愉快な“病人”たち

今も肺がん治療中 フットサル久光重貴さん語る壮絶闘病

久光重貴さん(C)日刊ゲンダイ

 その後は月1回、病院で検査を受け、がんが大きくなったりしていると入院して治療を切り替え……ということを繰り返してきました。

■自分がひとつの症例になって次につながればいい

 治験にも参加しました。発疹のほかに吐き気、下痢、むくみ、眉やわきなど体中の毛が全部抜けるといった副作用が出たこともありました。体力が奪われ、筋力も衰え、体重が10キロ落ちて寝たきり状態になったりもしました。それでも、自分より体力のない高齢の方や子供たちも治療しているが必死で耐えている姿を見たりすると、自分が頑張らないわけにはいかなかったですね。

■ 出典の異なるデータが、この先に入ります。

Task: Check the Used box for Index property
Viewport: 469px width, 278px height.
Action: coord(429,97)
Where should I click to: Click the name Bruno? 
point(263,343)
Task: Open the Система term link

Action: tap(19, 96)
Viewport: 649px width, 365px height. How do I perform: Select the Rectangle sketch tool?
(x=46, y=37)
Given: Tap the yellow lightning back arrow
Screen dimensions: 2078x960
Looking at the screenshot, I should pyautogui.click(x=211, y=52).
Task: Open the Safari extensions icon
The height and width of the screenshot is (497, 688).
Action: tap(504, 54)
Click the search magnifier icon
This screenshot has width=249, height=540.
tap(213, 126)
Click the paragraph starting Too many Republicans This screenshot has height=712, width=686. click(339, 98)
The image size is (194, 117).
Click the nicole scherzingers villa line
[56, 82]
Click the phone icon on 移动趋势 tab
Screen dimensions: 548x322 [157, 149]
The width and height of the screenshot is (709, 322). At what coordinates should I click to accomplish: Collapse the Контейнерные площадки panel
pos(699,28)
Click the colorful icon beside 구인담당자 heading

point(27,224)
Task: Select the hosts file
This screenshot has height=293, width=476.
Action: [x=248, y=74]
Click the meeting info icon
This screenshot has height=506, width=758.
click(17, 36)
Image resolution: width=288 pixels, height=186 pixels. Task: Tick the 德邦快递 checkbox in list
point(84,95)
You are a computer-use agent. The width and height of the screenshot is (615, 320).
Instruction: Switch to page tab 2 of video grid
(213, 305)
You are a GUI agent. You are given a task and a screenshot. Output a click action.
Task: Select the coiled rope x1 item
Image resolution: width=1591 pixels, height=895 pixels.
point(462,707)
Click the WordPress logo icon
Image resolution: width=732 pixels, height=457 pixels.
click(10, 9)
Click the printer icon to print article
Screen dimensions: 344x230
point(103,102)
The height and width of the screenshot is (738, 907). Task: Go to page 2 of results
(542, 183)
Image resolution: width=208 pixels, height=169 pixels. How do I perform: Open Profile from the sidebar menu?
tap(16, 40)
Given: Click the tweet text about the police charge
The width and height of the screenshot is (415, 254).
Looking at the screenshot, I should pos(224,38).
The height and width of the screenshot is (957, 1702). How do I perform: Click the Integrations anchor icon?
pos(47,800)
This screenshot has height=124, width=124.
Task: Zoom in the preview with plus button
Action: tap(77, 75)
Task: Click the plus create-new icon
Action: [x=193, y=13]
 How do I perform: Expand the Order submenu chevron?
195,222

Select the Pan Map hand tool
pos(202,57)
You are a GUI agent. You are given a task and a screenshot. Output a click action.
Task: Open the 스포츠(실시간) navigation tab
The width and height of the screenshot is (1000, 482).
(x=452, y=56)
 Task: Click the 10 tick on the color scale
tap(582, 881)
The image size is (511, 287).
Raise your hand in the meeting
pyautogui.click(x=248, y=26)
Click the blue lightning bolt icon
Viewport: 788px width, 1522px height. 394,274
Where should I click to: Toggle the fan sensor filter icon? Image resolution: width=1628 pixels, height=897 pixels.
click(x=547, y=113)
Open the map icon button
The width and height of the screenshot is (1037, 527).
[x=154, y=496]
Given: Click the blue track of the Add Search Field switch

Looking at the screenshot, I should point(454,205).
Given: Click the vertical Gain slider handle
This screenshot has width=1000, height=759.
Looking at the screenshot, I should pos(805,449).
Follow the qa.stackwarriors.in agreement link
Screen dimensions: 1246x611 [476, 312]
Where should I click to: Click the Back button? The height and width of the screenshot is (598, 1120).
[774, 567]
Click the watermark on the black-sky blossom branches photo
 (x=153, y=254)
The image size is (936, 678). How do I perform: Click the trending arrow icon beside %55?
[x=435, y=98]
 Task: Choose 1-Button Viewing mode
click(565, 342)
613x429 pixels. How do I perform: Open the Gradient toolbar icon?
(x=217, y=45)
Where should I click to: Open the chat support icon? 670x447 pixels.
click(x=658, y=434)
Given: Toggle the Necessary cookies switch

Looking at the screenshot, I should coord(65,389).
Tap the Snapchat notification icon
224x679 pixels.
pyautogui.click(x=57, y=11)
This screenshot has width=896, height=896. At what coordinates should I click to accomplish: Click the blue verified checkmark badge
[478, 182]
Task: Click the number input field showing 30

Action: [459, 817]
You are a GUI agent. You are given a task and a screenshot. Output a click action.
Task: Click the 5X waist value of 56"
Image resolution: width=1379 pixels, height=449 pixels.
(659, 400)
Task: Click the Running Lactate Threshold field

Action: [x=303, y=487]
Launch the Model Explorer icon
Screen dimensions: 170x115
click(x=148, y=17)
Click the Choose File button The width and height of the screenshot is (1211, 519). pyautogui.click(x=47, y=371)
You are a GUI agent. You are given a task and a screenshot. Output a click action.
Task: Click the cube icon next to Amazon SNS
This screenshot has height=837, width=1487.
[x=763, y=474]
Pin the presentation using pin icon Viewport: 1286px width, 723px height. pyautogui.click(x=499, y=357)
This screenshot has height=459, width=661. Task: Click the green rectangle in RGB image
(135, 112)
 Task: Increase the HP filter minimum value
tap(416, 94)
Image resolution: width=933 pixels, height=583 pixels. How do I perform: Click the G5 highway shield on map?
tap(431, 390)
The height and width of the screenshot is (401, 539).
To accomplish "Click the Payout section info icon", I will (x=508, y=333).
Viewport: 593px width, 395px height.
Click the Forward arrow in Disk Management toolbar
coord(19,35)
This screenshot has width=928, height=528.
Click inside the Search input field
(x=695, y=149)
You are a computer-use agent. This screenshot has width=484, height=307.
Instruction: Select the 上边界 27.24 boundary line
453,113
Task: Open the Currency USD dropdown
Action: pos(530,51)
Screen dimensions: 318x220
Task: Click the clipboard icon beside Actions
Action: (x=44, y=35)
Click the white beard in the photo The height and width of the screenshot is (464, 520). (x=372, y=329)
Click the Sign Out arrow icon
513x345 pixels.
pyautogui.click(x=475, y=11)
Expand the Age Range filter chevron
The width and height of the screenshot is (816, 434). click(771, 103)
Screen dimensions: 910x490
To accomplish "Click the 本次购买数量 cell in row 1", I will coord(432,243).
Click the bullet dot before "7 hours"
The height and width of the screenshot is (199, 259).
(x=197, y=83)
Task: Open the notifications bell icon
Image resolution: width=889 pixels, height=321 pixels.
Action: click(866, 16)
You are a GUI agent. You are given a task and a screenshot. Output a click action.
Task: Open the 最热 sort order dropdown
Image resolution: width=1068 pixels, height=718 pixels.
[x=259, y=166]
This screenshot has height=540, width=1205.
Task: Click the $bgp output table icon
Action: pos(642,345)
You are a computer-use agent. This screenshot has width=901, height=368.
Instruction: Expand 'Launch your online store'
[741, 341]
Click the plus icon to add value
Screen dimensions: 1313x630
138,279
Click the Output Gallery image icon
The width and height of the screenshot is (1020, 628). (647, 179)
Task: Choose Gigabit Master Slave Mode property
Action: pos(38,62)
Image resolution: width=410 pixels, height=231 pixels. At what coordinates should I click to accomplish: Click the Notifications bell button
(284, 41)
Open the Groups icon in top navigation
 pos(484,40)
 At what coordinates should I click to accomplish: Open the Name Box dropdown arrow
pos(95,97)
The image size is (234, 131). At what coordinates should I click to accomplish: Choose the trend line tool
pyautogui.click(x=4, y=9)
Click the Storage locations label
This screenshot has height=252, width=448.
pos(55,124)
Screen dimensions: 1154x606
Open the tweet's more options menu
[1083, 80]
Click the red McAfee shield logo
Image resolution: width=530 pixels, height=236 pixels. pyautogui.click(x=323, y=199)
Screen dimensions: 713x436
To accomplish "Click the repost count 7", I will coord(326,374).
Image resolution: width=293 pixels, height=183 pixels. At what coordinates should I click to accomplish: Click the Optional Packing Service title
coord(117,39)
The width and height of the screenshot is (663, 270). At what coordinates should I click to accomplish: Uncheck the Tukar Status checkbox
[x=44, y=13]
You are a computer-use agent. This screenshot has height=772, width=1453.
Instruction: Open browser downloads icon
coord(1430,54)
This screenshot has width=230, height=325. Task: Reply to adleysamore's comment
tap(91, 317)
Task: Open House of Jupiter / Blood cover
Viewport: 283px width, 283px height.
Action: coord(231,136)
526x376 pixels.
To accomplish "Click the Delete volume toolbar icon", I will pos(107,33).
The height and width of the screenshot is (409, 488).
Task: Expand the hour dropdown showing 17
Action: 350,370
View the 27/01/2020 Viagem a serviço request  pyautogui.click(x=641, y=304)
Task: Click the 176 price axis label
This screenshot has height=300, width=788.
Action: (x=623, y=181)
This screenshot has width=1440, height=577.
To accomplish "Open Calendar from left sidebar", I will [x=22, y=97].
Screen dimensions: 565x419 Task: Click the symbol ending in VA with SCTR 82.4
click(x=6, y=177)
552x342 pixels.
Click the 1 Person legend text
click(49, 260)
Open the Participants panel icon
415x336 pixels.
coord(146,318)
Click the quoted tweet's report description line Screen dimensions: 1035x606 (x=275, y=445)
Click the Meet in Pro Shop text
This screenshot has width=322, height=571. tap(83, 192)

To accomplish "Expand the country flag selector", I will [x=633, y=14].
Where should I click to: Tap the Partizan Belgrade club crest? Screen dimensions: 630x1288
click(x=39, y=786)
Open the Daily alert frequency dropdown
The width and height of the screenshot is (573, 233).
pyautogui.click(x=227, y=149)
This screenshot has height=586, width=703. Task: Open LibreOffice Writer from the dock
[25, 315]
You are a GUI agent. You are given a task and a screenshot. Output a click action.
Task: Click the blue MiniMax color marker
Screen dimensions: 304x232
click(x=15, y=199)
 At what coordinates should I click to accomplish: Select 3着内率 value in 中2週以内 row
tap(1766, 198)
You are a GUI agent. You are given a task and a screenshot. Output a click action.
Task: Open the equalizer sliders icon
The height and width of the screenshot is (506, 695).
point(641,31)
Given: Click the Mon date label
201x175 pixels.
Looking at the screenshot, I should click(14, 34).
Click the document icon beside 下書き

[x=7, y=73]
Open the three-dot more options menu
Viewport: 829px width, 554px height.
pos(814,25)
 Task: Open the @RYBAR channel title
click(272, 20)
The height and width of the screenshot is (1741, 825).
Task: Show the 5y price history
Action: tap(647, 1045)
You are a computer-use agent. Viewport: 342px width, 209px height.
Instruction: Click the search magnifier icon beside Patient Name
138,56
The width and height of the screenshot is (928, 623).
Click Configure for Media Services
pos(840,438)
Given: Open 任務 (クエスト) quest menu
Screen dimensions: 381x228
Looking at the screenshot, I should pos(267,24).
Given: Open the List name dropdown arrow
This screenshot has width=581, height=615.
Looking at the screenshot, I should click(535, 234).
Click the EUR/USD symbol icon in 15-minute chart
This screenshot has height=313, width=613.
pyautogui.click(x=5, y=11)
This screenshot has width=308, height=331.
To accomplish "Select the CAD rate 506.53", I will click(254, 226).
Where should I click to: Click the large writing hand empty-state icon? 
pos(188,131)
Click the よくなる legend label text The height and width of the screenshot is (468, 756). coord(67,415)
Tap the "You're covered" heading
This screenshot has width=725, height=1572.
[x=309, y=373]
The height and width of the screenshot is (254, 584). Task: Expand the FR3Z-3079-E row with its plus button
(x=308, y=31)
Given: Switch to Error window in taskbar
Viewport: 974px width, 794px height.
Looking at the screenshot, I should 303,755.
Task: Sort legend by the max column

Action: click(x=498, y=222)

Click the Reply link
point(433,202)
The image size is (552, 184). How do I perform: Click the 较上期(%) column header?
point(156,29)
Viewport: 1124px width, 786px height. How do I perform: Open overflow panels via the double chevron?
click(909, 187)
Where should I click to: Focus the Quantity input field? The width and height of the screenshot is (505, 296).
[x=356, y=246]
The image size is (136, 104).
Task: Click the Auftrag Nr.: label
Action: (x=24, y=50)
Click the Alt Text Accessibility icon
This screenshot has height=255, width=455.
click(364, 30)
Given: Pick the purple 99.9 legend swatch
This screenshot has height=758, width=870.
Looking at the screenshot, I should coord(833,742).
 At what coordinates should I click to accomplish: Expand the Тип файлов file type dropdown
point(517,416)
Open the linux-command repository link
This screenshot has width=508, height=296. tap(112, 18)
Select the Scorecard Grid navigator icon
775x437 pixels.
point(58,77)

 今は「タグリッソ」という抗がん剤(分子標的薬)を1日1回飲んでいます。体調は安定していてとてもいい。ここ1年は治療のためにチームを離れることもなく、練習ではみんなと同じメニューをこなし、長い時間ではないもののゲームでピッチにも立っています。 がん治療をしながら、アスリートとしてどれぐらいやれるか、トレーニングをしていいかということは、医師に聞いても前例がほとんどないから分からない。だから、自分自身が自分の体に聞きながらやっています。むしろ、自分がひとつの症例になって、次につながればいいと思っています。